Keywords

1 Introduction

The purpose of executing a reinforcement learning algorithm is to generate a mapping from situations to actions so as to maximize a function reward or reinforcement signal. The agent must discover by itself which actions yield the best reward by executing an experimentation process, considering as well the impact of the current decision over future rewards. These two characteristics, trial-and-error and delayed reward, are the two most important features of reinforcement learning [1]. The agent task is to develop a knowledge of its environment by using an experimentation process. This knowledge is to be exploited afterwards by the agent to obtain a reward. However, most RL algorithms learn an (near) optimal policy without considering a learning cost. The process of learning has a cost because of the exploration process [2], since deciding to explore an unknown area implies an expense of some sort, and visiting certain areas in the environment might lead to large costs. If the agent has a limited amount of resources, or a budget, to pay for these costs, the learning process has to be optimized accounting for it. This optimization becomes critical within certain applications.

An example of such applications might appear in robotics [3], where a robot has to learn a task before running out of batteries but, at the same time, avoid certain actions that might yield a catastrophic outcome, such as the destruction of the robot. Another example might occur in a finance application [4], where a policy tries to maximize the utility at a certain time horizon, but at the same time, avoiding any chance of running out of money. The concept of risk arises naturally on the latter example, and also the concept of risk aversion, if the problem is stated as to learn a policy which yields the largest reward but at the same time minimizing the risk of running out of money. In general terms our problem is to optimize a certain parameter observing, at the same time, a safety margin over another parameter. To deal with these type of problems some techniques and algorithms have been developed under the concept of Safe Reinforcement Learning or SRL [5]. SRL can be defined as the process of learning policies that maximize the expectation of the reward in problems where it is important to ensure reasonable system performance and/or respect safety constraints during the learning and/or deployment processes [6]. Therefore one could say that SRL studies the process of reinforcement learning accounting for the safety of the agent.

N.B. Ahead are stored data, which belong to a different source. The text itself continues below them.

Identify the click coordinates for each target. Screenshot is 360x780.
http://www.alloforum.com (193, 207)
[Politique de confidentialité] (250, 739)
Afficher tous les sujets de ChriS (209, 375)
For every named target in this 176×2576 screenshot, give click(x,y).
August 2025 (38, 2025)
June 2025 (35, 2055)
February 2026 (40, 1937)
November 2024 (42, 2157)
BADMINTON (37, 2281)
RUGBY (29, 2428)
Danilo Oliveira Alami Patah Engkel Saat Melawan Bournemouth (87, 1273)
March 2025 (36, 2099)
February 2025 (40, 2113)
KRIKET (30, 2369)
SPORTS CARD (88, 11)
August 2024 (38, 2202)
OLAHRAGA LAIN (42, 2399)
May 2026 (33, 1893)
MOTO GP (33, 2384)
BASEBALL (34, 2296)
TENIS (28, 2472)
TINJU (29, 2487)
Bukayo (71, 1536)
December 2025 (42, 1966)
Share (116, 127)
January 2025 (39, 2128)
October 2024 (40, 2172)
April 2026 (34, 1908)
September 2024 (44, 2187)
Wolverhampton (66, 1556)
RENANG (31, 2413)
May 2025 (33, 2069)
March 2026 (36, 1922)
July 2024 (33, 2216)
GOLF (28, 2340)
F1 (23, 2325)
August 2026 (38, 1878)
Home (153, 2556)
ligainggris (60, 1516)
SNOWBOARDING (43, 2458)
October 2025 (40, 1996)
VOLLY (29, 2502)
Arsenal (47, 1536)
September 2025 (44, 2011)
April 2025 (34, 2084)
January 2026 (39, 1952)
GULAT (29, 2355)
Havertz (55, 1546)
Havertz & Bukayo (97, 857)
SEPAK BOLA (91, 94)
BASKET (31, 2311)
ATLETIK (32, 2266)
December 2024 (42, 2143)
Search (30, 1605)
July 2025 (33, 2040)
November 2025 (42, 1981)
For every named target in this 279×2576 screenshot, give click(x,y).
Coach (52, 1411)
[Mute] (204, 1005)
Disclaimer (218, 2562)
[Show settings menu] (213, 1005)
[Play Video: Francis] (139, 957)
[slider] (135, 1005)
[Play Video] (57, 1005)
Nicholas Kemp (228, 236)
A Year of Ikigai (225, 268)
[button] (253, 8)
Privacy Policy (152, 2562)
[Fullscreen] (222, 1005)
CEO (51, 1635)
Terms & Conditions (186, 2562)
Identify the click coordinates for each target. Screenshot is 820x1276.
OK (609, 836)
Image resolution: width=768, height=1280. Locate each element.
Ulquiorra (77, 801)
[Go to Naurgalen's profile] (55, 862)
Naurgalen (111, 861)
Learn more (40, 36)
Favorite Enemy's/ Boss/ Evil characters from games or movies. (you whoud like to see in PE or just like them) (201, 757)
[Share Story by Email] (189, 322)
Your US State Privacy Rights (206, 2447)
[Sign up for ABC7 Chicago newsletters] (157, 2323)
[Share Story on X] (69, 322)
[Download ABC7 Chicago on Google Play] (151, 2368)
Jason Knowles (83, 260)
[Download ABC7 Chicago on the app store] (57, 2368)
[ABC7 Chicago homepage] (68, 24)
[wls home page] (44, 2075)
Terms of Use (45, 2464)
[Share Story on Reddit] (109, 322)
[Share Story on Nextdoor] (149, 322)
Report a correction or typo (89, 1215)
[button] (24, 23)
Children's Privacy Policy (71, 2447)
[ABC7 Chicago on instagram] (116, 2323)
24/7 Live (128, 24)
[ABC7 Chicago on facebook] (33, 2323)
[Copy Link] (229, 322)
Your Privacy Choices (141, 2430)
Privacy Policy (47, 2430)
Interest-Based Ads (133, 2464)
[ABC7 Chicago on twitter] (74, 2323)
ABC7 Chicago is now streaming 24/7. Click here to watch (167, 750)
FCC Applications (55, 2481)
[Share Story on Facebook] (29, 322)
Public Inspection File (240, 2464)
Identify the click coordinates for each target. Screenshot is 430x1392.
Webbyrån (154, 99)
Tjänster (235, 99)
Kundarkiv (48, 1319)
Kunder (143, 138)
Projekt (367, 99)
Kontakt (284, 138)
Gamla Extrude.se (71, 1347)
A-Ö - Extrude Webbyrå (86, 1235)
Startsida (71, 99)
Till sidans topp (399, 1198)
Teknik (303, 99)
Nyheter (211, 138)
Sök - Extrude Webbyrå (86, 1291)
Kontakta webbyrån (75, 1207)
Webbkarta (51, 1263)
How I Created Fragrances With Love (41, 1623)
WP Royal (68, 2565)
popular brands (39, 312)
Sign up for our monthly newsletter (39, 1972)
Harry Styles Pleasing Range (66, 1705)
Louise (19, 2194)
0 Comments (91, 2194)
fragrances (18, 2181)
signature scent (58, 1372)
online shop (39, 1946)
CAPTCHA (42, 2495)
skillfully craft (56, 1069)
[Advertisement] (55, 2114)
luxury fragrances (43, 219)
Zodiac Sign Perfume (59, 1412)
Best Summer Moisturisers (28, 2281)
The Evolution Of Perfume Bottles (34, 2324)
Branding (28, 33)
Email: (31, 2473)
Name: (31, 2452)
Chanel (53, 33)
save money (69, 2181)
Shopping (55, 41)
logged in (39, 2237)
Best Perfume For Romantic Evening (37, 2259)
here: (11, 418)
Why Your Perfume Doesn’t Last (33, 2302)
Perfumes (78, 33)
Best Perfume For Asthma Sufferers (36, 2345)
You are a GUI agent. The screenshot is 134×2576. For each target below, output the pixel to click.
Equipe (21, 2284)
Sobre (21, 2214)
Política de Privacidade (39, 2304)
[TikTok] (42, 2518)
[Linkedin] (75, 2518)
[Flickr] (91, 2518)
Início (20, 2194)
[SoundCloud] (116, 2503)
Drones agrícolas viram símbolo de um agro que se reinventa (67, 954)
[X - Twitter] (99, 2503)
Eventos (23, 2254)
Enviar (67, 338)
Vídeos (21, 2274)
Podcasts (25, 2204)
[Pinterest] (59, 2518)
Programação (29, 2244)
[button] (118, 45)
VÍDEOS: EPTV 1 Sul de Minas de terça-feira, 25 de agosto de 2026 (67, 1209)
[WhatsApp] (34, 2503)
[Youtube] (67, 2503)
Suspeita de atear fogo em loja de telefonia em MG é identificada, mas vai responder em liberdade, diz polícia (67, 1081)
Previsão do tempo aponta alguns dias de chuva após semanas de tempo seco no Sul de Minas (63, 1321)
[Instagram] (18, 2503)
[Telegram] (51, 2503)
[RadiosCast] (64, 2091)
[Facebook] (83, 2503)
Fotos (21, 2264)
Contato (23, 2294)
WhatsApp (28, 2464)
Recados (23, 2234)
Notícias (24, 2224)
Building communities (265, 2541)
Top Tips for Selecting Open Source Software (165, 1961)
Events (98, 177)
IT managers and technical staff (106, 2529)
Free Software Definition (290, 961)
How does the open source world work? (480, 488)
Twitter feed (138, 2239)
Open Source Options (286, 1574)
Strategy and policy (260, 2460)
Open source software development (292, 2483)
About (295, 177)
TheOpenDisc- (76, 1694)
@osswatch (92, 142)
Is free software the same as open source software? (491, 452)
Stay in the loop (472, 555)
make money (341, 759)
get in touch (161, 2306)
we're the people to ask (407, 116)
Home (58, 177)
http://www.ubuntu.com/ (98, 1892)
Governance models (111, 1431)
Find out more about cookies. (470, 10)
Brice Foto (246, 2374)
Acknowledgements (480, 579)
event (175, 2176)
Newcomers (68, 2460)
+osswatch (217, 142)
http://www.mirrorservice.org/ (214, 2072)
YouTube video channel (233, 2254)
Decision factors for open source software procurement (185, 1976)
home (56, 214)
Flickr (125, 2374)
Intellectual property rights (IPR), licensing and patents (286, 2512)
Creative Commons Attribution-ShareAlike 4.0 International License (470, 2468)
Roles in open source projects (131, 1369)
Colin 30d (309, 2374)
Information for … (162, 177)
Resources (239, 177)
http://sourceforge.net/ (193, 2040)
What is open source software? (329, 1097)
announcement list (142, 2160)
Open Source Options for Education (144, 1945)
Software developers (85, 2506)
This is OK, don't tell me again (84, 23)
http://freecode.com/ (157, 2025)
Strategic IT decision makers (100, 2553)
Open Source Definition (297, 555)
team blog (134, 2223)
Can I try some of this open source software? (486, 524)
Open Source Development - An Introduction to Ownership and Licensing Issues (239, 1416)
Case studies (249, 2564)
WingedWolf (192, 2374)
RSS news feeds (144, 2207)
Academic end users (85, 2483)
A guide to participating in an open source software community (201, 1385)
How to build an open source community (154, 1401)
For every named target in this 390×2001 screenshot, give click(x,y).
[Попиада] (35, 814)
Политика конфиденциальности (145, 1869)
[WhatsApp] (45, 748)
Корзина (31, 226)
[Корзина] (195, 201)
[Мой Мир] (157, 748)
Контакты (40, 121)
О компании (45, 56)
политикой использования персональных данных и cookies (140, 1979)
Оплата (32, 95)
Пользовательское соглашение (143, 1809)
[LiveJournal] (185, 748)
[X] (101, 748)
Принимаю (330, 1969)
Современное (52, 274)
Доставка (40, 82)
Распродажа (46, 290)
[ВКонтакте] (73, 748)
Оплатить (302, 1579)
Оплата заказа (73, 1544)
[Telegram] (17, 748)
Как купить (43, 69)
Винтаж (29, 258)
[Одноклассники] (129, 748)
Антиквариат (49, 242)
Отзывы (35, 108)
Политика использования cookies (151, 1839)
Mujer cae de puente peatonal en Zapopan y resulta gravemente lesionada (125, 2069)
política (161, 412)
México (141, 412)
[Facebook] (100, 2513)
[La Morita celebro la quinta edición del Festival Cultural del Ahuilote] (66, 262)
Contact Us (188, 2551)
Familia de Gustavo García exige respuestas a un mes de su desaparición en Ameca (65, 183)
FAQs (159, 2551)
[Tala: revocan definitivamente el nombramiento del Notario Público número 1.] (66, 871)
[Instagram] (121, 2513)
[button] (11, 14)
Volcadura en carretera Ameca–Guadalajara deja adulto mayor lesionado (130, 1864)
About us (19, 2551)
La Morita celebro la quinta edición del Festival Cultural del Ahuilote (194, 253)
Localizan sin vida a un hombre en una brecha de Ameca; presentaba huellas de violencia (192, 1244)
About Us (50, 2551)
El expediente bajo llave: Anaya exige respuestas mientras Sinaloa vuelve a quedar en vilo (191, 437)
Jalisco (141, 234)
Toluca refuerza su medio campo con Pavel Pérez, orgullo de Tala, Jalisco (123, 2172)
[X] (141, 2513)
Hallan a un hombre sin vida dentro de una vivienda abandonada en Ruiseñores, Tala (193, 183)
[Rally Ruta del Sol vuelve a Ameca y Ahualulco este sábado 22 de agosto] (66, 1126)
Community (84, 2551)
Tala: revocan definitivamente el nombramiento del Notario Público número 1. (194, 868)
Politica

So far we have the problem of learning a policy to optimize a resource, while reducing the probability (or risk) of running out of such a resource during the learning process. Since the traditional learning algorithms only aim to optimize a reward, this work proposes the use of reward shaping to model the concept of risk profile \(\beta _{p}\) and learn policies accounting for it.

The remainder of this paper is organized as follows. Section 2 describes the most closely related work. In Sect. 3 the proposed approach is described in detail. Section 4 describes the learning environment and in Sect. 5 the experimental results are given. Finally conclusions and future research work are given in Sect. 6.

2 Related Work

SRL is a requirement in many scenarios where the safety of the agent is particularly important and, for this reason, researchers are paying increasing attention not only to maximize the long-term reward, but also to damage and risk avoidance [7, 8]. SRL is a relatively new topic, therefore there is still some debate on how to classify the different techniques used to accomplish it. However, García and Fernández [6] proposed a SRL taxonomy which classifies the SRL techniques in two broad groups. The first group includes techniques which modify the optimality criterion, the second group includes techniques which modify the exploration process through the incorporation of external knowledge or the guidance of a risk metric. This work fits into the first group, since it proposes and modifies the reward function in order to consider the agent’s risk profile.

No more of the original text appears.